On a National Public Radio program, Thomas Hesse, President of Sony BMG's global digital business division asked, "Most people, I think, don't even know what a rootkit is, so why should they care about it?" He explained that "The software is designed to protect our CDs from unauthorized copying and ripping and Rootkit technology is one of the best ways to do just that."

Sony also contends that the "component is not malicious and does not compromise security," but "to alleviate any concerns that users may have about the program posing potential security vulnerabilities, this update has been released to enable users to remove the rootkit component from their computers."

An uninstaller for XCP-Aurora is available from the Sony-BMG web site.

The original uninstaller was different. An analysis of this uninstaller has been published by Mark Russinovich — who initially uncovered XCP — titled "More on Sony: Dangerous Decloaking Patch, EULAs and Phoning Home". Obtaining the original uninstaller requires one to use a specific browser (Microsoft Internet Explorer) and to fill out an online form with their email address, receive an email, install the patch, fill out a second online form, and then they will receive a link to the uninstaller. The link is personalized, and will not work for multiple uninstalls. Furthermore, Sony's Privacy Policy states that this address can be used for promotions, or given to affiliates or "reputable third-parties who may contact you directly".
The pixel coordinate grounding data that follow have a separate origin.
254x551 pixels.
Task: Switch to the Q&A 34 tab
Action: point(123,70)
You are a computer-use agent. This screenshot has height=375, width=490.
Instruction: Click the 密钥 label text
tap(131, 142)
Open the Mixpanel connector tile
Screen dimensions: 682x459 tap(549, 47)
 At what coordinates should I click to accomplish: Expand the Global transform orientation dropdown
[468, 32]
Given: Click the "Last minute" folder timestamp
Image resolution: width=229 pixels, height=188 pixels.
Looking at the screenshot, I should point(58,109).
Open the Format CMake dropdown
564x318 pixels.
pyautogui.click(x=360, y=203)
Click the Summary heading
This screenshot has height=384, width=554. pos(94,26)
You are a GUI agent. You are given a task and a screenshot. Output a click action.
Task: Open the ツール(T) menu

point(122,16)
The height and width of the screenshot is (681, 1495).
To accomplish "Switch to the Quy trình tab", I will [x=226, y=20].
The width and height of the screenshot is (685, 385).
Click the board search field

It has also been reported that the original uninstaller might have security problems which would allow remote code execution. Sony's uninstall page would attempt to install an ActiveX control when it is displayed in Internet Explorer. This ActiveX control was marked "Safe for scripting," which means that any web page can utilize the control and its methods. Some of the methods provided by this control were dangerous, as they may have allowed an attacker to upload and execute arbitrary code.

On 11 November 2005, Sony announced they would suspend manufacturing CDs using the XCP system:

"As a precautionary measure, Sony BMG is temporarily suspending the manufacture of CDs containing XCP technology," it said in a statement.
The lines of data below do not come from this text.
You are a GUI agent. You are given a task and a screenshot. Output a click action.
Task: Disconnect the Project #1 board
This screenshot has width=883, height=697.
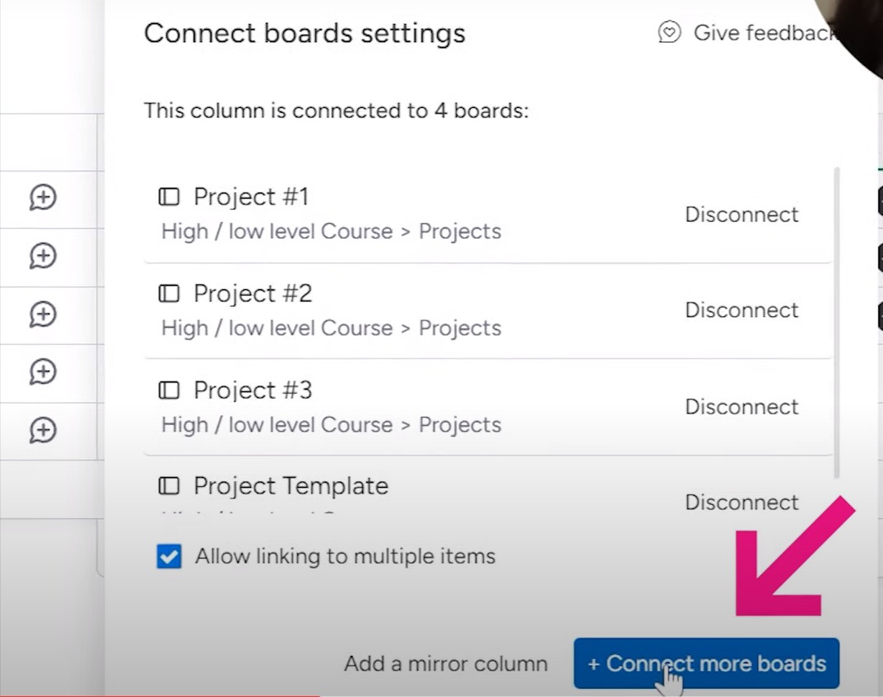click(741, 214)
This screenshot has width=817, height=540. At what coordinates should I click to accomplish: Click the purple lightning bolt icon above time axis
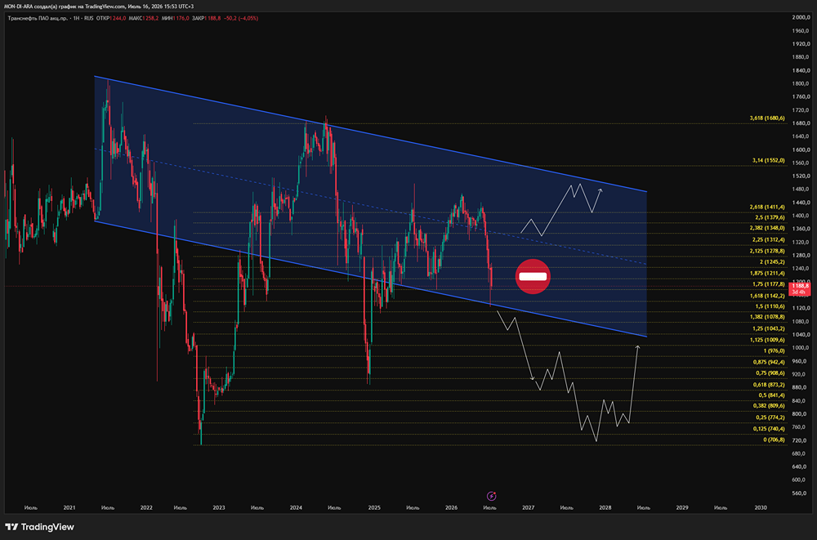tap(491, 496)
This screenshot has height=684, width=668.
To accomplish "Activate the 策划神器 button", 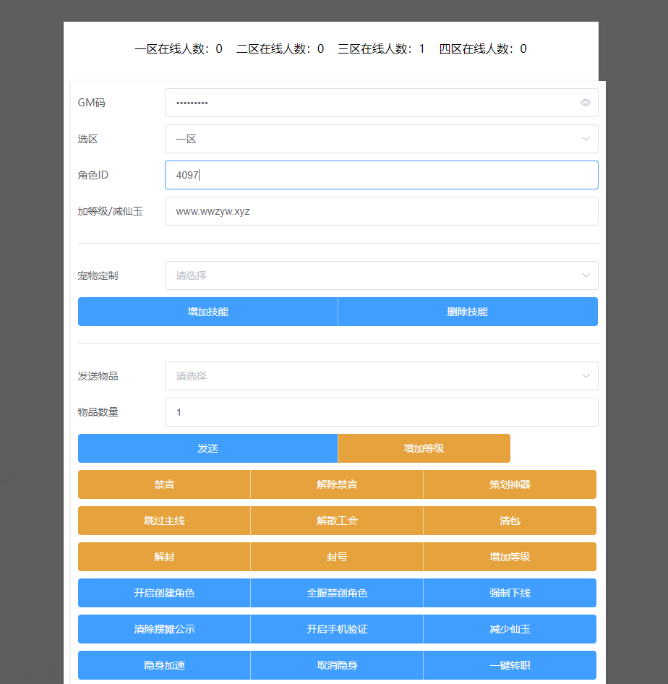I will click(510, 484).
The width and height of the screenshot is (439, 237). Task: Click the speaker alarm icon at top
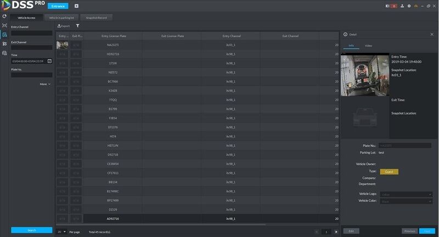(387, 6)
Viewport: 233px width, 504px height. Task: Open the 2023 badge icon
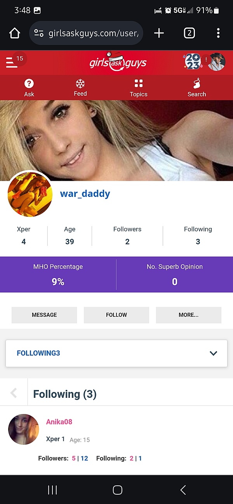click(x=193, y=62)
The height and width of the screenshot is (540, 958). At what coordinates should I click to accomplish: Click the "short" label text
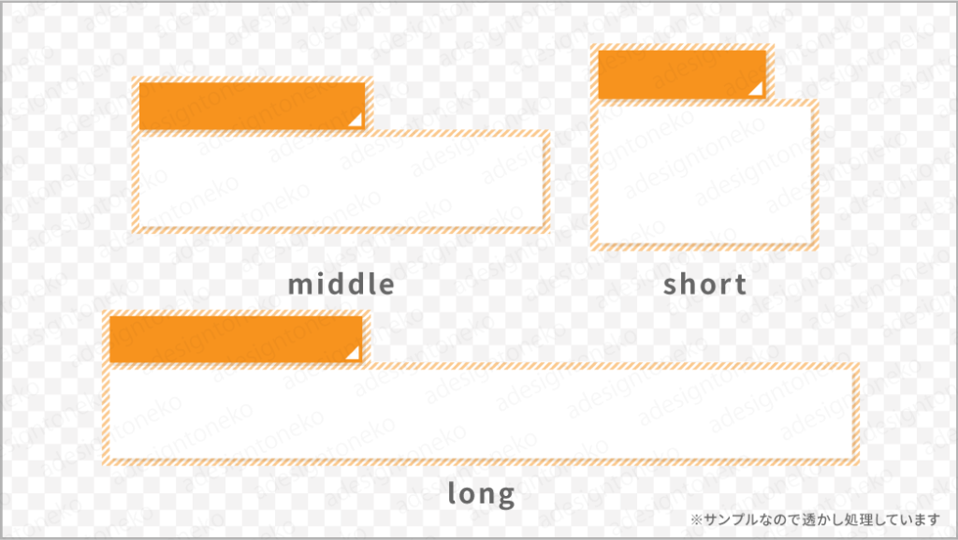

"We also intend to re-examine all aspects of our content protection initiative to be sure that it continues to meet our goals of security and ease of consumer use," Sony BMG added.

This followed comments by Stewart Baker, the Department of Homeland Security's assistant secretary for policy, in which he took DRM manufacturers to task, as reported in the Washington Post:

In a remark clearly aimed directly at Sony and other labels, Stewart continued: "It's very important to remember that it's your intellectual property — it's not your computer. And in the pursuit of protection of intellectual property, it's important not to defeat or undermine the security measures that people need to adopt in these days."

According to the New York Times, Sony BMG said "about 4.7 million CDs containing the software had been shipped, and about 2.1 million had been sold." 52 albums were distributed by Sony-BMG that contained XCP.

On 14 November 2005, Sony announced it was recalling the affected CDs and plans to offer exchanges to consumers who purchased the discs.